A pang of guilt stabbed at me. He had the courage to speak his feelings. He was a straightforward, direct person. Meeting his family had made things worse for me. Watching him with his parents had only reinforced what I already knew. I could see past his tendency to tease and see the core of him—a strong man with a good heart. He deserved to be with somebody who had more courage than I did.

After a moment, awareness flickered in his gaze. Without a word passing between us, it was as if he knew I was afraid. He wasn’t going to push.

“I just thought you should know,” he finally said.

I swallowed against the tightness in my chest, the pain pounding in my heart. I surprised myself.

“I’ll miss you too.”

His eyes widened slightly, and then he brushed my hair away from my face and lifted his head slightly, just enough to catch my lips with his.

The point of contact was soft, yet electrifying. My heart was pounding so hard, it felt as if I had just run a marathon.

He drew away, his head falling back against the pillows as his fingers slipped through my hair and down along my back. In a very short time, I’d become spoiled by his tendency to stroke my back as I fell asleep. His touch lulled me straight to sleep.
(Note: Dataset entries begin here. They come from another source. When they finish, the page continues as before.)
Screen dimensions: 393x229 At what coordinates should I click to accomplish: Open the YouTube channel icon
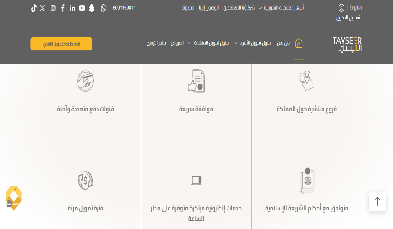click(82, 8)
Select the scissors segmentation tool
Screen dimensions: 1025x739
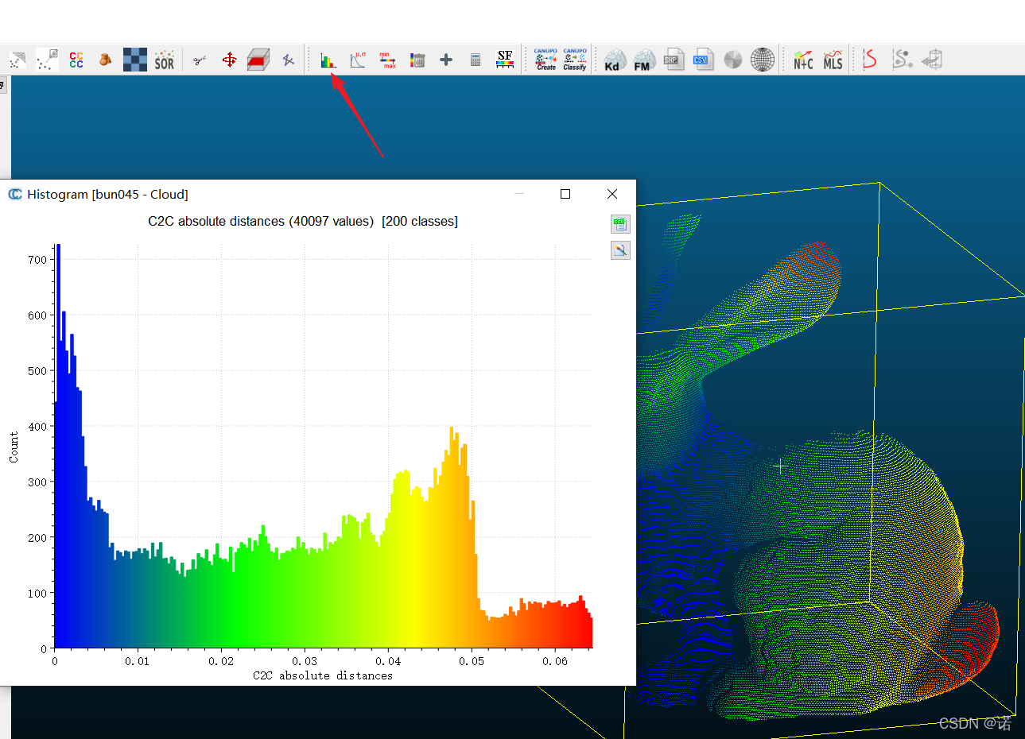point(199,59)
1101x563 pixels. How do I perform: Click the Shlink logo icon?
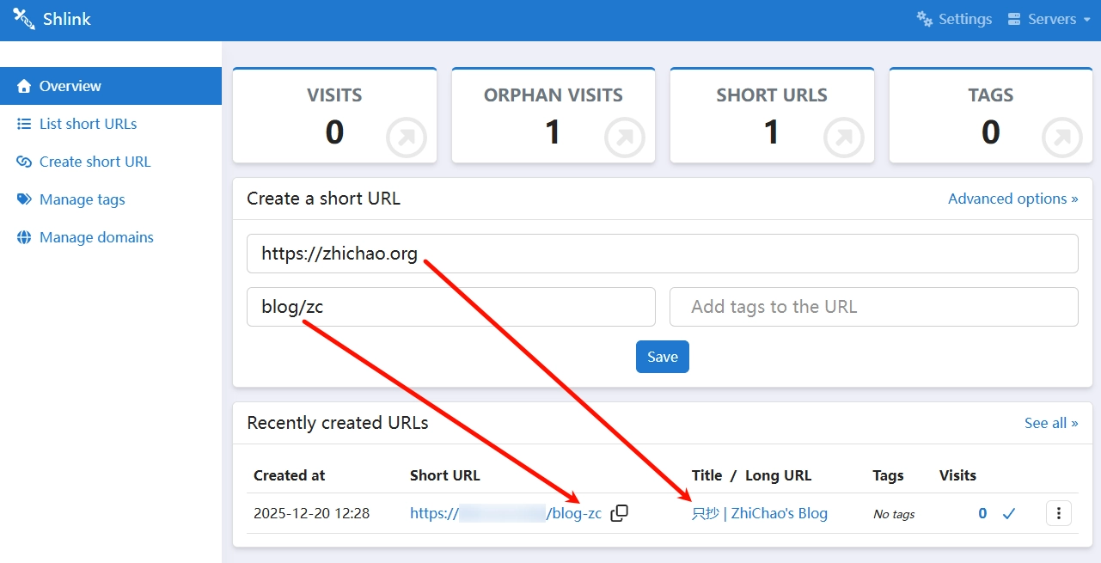click(24, 19)
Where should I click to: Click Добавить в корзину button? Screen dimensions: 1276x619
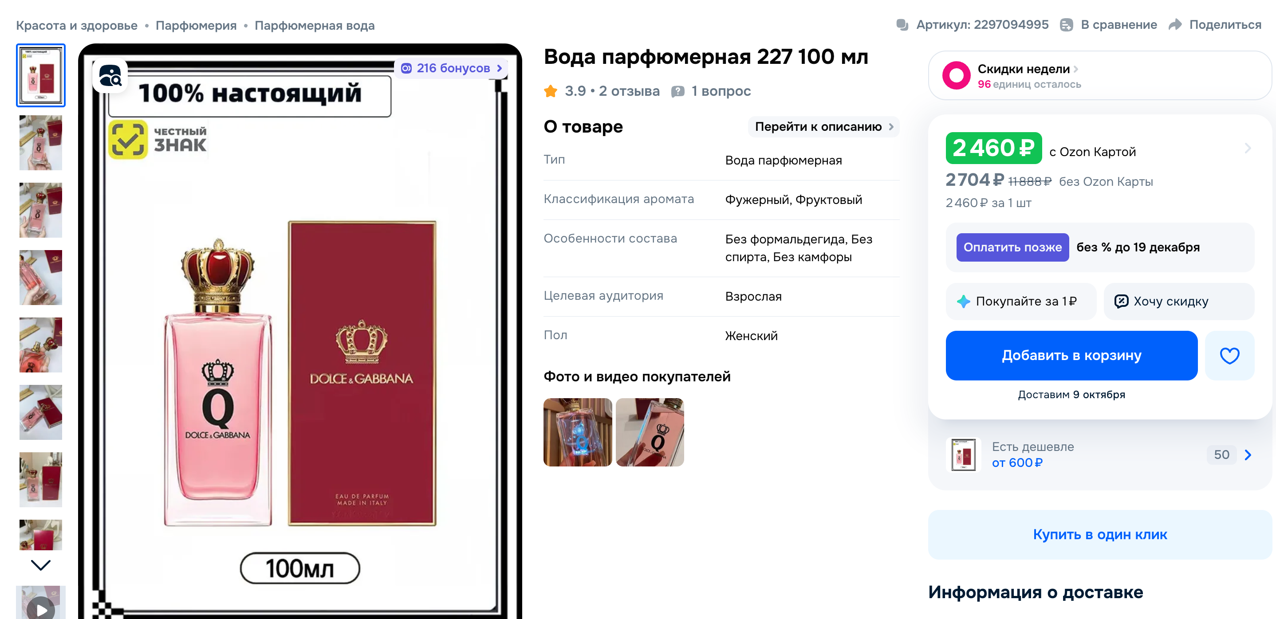pyautogui.click(x=1071, y=356)
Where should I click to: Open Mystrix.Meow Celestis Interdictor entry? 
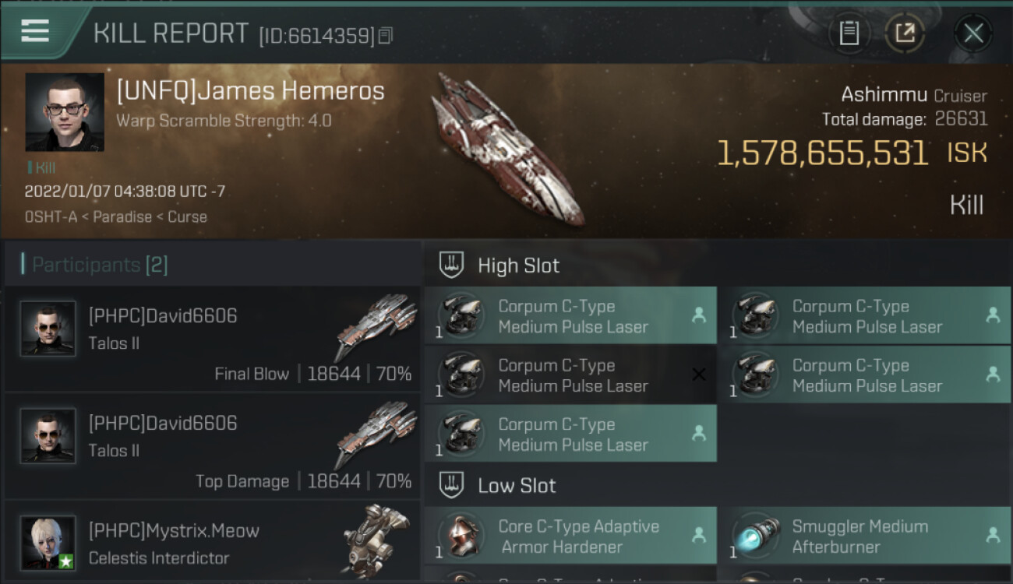pos(212,544)
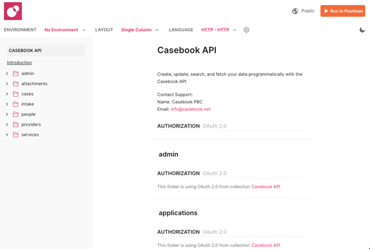Click the services folder icon
The height and width of the screenshot is (249, 370).
pos(16,135)
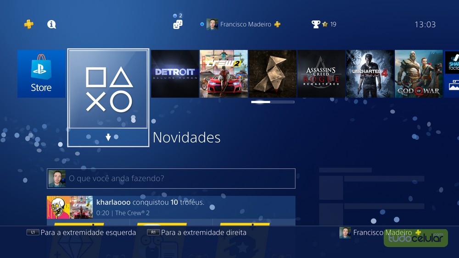Open the PlayStation Plus icon at top left
Screen dimensions: 459x258
[28, 24]
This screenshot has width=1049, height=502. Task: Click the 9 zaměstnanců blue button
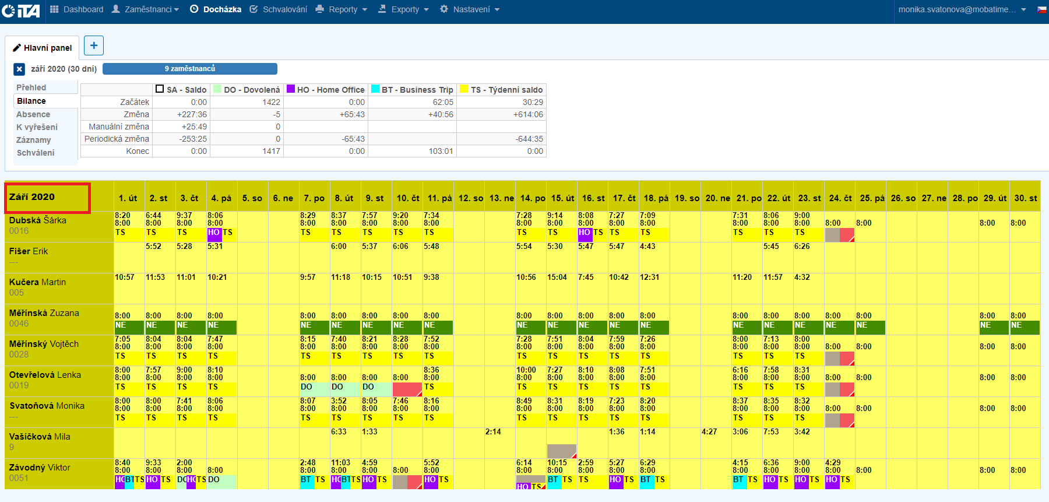coord(189,69)
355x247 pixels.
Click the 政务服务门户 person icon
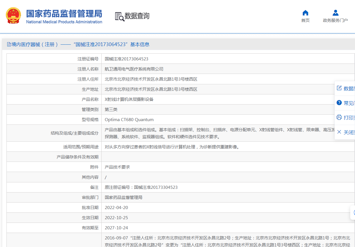tap(335, 13)
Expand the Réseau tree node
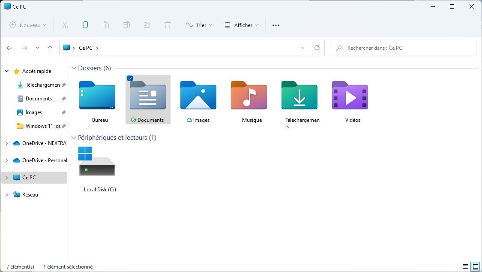 click(x=6, y=195)
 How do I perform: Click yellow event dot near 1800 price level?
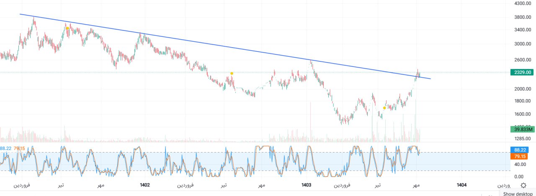(384, 108)
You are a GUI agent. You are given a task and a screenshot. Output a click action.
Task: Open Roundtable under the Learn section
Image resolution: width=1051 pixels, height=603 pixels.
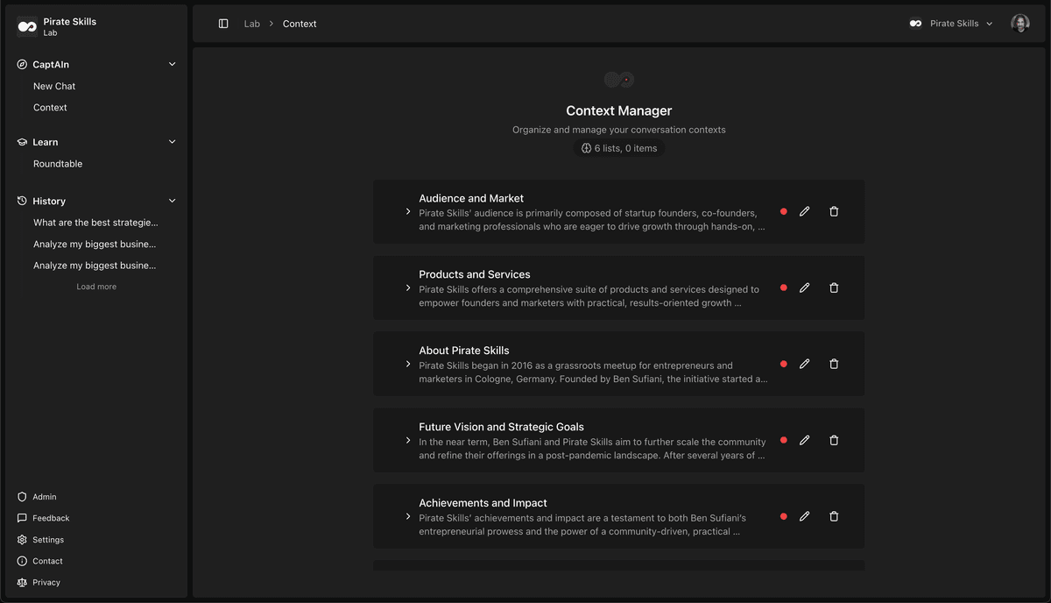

Sleep had never come easily to me, but with Levi, it did. My mind didn’t run on a hamster wheel of anxiety and worry. Perhaps it was the physical closeness, the sensual satiation. It surprised me, if only because I knew I should be worrying—worrying about how comfortable I was, how I savored the feeling of being tangled up with him.

I shook my thoughts away, relaxing into the feel of his warm touch. My heartbeat slowed, and I tumbled into sleep.